By then the MV Kwale, acquired in 2010, had operated for 29,000 hours against specifications of 8,000 hours and its engines, clutches and generators needed an overhaul.
The MV Nyayo had run for 14,000 hours and was damaging its manifolds. Even after being dry-docked in 2012 and subsequently recommended for the same in 2014, it continued operations though its open and dangerous prows required fixing.
The MV Kilindini was operating on a 25-year-old steering system that was not compatible with its new engine, which had run 16,000 hours and badly needed an overhaul.
The MV Harambee – bought in 1990 and whose unsecured prows saw the vehicle carrying Mariam Kighenda, 35, and her daughter Amanda Mutheu, 4, slide into the Likoni Channel on September 29, killing them – had been using Caterpillar 3406 series engines that had been phased out by their manufacturers, thus hampering servicing.
Interestingly, the Kenya Maritime Authority, whose role is to regulate sea vessels, only noticed that the Harambee’s prows were faulty after the September 29 ferry tragedy.

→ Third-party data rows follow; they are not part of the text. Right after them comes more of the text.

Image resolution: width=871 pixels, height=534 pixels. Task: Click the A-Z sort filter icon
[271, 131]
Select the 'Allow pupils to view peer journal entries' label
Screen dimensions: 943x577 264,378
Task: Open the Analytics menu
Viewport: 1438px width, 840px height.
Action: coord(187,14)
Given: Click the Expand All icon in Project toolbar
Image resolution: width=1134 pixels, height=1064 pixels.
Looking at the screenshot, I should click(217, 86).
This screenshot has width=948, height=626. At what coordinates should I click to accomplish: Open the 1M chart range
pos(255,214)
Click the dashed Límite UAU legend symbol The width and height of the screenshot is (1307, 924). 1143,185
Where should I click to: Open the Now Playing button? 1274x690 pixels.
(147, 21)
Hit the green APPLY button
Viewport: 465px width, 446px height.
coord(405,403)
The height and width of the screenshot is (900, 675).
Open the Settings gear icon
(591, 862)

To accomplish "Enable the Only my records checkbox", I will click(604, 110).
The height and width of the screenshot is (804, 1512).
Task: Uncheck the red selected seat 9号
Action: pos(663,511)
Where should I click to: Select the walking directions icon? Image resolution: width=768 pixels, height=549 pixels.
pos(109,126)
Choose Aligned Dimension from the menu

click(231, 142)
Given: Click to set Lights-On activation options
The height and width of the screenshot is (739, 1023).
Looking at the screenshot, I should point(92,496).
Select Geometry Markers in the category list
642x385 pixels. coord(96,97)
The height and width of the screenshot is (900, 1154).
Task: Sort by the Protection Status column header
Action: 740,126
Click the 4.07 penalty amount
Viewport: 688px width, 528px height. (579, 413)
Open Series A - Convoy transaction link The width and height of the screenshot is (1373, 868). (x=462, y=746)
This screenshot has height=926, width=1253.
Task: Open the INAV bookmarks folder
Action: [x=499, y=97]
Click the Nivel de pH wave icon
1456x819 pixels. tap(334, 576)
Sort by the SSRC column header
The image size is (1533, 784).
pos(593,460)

“Following an inspection we undertook on Monday September 30, we noticed that some of the prows for the ferries crossing the Likoni Channel are not functional or are not being lifted when the ferries are underway,” Mr George Nyamoko wrote to KFS on October 1. “This is not the first time this is happening and it is unfortunate that nothing was done to remedy this unsafe condition,” he said.
Sources at KFS say none of the required engine overhauls proposed in a confidential document titled “Roadmap to Improvement of Ferry Services” presented to the Ministry of Transport was ever done. Instead, all that the ferries got was patch-up repair work at inflated costs.
Even today, the Harambee, Nyayo and Kilindini, which were removed from the international maritime standards body Lloyds Register in 2007 for being unseaworthy, continue to operate, exposing thousands of travellers to danger.
In August an oil tanker entering the Kilindini Harbour came within seconds of colliding with the Kilindini, which was carrying at least 2,000 people and several vehicles.
Last year, KFS expenditure rose by 15 per cent to Sh1.2 billion from Sh1.1 billion in 2017.
Repair costs, for instance, have shot from an average of Sh30 million to Sh100 million and managers hire only one company – Africa Marine – to do the work.
LOW QUALITY SPARES
The memo also says that although the engineering department complained about poor-quality fuel and lubricants only one firm, Gulf, enjoyed preferential business from KFS.
Malika supplied the Kolorama brands of paint, though experts, including the Navy commander, Kenya Ports Authority and KFS engineers said the paints were unfit. The document says the paint lies in stores unused.
The management bought low-quality spares, oils, diesel filters and bearings that were sometimes reused.
While President Kenyatta ordered a second purge in three years, he only kicked out the board, including its chairman Dan Mwazo, who had served for only six months. The terminations were announced in a Kenya Gazette notice dated October 16, 2019.